— Очень мило с твоей стороны, Флавия, — сказал он, — но лендлорд Стокер устроил для меня настоящий пир в виде двух сосисок и яйца, и я живу в страхе за пуговицы моего жилета.
Я не знала, как реагировать на это, и насморк сделал меня слишком раздражительной.
— Может быть, я могу ответить на ваши вопросы? — сказала я. — Отец задержан…
Да, вот оно! Ты хитрая маленькая лисичка, Флавия!
— Отца задержали в городе.
— О, я не думаю, что тебе интересны такие вещи. У меня несколько затруднительных вопросов, касающихся дренажной системы и закона огораживания общинных земель. Я надеялся внести аппендикс об архитектурных изменениях, произведенных Энтони и Уильямом де Люсами в XIX веке. «Расколотый дом» и тому подобное.
— Я слышала, что аппендикс удаляют, — выпалила я, — но это первый раз, чтобы его вносили.
Даже с сопливым носом я могу нападать и защищаться наравне с лучшими из лучших. Мокрый оглушительный чих испортил все впечатление.
— Может, я войду и быстро осмотрюсь? Сделаю пару записей. Я никого не потревожу.
Я пыталась вспомнить синонимы слову «нет», когда услышала рычание мотора, и между деревьями в конце аллеи появился Доггер за рулем нашего старого трактора, он вез компост в огород. Мистер Пембертон, сразу же заметивший, что я перевела взгляд за его плечо, обернулся посмотреть.

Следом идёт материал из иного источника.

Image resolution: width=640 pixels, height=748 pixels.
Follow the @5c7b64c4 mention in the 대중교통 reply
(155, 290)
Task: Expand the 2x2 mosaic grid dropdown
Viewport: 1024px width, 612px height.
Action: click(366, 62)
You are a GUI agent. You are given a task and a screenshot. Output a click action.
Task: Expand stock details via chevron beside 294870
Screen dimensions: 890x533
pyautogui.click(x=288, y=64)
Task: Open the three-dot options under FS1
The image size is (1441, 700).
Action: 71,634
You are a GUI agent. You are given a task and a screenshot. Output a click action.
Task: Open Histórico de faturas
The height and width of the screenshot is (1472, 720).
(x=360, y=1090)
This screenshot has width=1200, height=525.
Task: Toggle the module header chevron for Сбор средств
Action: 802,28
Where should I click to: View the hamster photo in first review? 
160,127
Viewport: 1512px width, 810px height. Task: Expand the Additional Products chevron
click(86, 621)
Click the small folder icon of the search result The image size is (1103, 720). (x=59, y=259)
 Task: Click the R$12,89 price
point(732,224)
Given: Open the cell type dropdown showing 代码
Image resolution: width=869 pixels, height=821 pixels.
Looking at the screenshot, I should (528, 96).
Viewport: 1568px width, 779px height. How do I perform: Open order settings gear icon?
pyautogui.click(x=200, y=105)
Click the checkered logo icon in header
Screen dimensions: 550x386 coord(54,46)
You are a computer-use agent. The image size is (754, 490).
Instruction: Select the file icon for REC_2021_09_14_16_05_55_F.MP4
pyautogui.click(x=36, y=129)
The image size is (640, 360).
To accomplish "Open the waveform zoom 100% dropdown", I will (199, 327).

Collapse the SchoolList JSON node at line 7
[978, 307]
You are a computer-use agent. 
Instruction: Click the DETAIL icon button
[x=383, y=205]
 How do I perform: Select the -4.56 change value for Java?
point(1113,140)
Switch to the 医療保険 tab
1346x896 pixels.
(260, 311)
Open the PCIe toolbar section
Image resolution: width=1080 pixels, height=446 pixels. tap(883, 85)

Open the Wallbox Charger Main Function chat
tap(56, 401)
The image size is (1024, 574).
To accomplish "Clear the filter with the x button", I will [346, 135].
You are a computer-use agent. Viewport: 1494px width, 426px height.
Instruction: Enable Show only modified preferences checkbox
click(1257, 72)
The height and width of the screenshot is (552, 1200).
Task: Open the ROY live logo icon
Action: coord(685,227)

Заметив Доггера, ехавшего в нашу сторону, он приветливо помахал.
— Это старый Доггер, да? Преданный семейный слуга?
Доггер затормозил, оглядываясь в поисках того, кому махал Пембертон. Никого не увидев, он почесал голову. Вылез из-за руля и потащился по лужайке к нам.
— Должен сказать, Флавия, — заявил Пембертон, глядя на часы, — что я немного утратил чувство времени. Я обещал своему издателю встретиться в Незер-Итон, чтобы взглянуть на гробницу, довольно редкую. У него пунктик насчет гробниц, у старика Кваррингтона, так что я лучше не буду подводить его. Иначе «Могилы и ажурная архитектура» так и останутся лишь в фантазиях автора.
Он подхватил свой рюкзак и спустился по ступеням, остановившись на углу дома, чтобы закрыть глаза и сделать глубокий вдох бодрящего утреннего воздуха.
— Мое почтение полковнику де Люсу, — сказал он и ушел.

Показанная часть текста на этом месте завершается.